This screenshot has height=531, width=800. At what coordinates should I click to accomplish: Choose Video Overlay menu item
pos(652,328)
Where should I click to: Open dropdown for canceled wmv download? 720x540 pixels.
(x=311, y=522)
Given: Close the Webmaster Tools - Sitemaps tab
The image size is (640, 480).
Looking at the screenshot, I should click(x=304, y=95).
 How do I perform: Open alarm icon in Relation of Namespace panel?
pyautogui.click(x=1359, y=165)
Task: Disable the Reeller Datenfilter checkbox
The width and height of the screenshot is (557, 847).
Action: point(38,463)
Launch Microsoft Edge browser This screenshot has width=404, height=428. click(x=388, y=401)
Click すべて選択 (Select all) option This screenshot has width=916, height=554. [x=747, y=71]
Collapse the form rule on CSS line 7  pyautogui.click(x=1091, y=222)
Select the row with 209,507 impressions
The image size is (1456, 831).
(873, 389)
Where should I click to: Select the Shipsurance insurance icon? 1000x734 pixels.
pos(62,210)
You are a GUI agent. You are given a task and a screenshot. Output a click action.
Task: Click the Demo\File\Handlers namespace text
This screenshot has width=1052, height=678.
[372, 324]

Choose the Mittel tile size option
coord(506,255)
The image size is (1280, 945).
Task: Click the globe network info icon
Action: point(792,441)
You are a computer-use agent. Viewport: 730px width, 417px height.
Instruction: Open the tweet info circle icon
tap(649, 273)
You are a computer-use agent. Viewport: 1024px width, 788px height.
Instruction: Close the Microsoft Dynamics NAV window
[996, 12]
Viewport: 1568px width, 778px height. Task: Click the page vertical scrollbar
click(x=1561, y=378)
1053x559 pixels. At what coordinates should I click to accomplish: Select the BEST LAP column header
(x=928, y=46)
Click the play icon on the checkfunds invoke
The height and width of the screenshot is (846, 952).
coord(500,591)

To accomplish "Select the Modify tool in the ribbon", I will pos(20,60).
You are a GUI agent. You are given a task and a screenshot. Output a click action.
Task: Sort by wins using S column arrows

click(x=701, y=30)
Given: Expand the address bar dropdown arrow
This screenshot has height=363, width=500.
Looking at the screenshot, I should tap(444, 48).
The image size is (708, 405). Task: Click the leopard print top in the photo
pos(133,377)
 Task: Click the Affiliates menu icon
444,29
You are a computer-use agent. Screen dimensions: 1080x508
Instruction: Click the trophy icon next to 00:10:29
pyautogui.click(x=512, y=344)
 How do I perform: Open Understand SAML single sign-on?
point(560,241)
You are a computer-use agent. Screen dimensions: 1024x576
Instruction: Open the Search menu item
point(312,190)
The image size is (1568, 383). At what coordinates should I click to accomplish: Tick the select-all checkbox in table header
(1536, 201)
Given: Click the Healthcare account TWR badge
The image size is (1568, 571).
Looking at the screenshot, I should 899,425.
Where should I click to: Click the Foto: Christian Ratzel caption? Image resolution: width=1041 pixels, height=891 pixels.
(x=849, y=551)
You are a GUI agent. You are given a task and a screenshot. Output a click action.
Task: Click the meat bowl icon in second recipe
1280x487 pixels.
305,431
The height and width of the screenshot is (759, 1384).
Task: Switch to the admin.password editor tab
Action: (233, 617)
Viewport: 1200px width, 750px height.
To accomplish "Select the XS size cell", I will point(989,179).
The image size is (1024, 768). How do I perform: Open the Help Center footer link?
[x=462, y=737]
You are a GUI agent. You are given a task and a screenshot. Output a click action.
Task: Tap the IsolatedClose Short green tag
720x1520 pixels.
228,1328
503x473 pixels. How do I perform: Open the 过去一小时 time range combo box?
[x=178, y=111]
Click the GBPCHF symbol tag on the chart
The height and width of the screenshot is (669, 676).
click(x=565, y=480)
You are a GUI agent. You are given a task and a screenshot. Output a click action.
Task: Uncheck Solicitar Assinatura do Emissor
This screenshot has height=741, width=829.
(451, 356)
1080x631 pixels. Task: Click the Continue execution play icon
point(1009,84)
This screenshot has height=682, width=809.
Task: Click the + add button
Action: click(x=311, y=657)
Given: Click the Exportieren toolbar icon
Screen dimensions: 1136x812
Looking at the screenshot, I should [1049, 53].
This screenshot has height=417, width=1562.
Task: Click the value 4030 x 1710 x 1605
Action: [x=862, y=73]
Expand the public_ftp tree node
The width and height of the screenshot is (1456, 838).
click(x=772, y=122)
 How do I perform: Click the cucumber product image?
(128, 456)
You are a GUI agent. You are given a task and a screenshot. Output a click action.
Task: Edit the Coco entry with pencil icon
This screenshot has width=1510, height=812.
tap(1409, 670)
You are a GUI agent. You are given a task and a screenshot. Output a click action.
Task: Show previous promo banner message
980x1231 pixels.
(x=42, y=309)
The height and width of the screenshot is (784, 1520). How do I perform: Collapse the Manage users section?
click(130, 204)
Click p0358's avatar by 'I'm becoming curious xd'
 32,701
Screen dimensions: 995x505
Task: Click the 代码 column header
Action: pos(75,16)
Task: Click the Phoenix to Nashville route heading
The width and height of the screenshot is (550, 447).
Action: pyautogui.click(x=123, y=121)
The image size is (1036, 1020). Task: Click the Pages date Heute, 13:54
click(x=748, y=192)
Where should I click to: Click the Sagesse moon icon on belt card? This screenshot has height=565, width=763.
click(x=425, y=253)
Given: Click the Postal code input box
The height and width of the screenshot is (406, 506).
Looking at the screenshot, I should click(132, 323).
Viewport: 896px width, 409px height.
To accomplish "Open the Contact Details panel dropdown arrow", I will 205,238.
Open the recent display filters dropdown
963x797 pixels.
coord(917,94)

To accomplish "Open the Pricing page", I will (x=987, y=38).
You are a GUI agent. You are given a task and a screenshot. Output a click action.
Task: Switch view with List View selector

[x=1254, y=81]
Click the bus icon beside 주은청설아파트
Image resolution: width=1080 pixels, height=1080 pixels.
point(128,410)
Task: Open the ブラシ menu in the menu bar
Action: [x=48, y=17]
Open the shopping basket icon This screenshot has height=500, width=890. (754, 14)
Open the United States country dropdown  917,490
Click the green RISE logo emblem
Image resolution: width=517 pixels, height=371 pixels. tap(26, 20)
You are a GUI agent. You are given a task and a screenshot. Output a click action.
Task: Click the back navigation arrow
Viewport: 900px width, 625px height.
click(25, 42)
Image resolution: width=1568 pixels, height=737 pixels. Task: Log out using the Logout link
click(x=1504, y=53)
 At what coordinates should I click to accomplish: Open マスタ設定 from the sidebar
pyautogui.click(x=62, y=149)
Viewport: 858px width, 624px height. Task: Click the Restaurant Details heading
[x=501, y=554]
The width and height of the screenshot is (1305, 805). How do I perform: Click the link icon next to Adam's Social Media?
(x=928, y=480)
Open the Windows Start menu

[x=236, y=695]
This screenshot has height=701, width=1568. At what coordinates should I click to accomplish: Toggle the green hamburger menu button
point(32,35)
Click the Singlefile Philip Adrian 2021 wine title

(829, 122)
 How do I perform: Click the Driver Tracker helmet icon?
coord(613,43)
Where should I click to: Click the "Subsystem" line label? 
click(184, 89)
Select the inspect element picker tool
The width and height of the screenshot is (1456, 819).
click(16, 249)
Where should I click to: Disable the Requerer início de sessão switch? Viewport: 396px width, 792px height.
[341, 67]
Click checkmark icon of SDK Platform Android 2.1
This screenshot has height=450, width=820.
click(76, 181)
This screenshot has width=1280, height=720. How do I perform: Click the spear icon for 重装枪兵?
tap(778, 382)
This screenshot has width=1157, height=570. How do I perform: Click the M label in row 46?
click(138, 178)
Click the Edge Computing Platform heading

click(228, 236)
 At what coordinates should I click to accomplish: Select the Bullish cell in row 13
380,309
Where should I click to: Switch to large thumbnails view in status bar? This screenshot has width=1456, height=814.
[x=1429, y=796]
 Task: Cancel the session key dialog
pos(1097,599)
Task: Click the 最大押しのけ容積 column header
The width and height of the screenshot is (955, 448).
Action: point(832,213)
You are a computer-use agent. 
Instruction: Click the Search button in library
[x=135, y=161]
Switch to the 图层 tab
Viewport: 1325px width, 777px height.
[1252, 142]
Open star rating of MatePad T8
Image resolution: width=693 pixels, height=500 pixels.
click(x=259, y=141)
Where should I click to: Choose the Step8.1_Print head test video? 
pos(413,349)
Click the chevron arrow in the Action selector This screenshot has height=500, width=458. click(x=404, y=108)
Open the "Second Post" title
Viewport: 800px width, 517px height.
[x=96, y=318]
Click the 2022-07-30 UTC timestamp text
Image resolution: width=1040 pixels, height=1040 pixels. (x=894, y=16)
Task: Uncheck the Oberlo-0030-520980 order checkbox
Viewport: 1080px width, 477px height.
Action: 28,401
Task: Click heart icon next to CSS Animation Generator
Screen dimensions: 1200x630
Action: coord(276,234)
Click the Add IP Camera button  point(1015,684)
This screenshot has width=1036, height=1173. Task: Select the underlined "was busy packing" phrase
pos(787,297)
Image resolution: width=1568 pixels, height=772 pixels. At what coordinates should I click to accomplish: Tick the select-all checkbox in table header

-------------------------

## What is required
Everything from the first line above up to and including the line that contains "Task: Disable the" should be printed exactly; please print only that.

## Output for this exercise
This screenshot has height=531, width=800. At what coordinates should I click to accomplish: Choose Video Overlay menu item
pos(652,328)
Where should I click to: Open dropdown for canceled wmv download? 720x540 pixels.
(x=311, y=522)
Given: Close the Webmaster Tools - Sitemaps tab
The image size is (640, 480).
Looking at the screenshot, I should click(x=304, y=95).
 How do I perform: Open alarm icon in Relation of Namespace panel?
pyautogui.click(x=1359, y=165)
Task: Disable the Reeller Datenfilter checkbox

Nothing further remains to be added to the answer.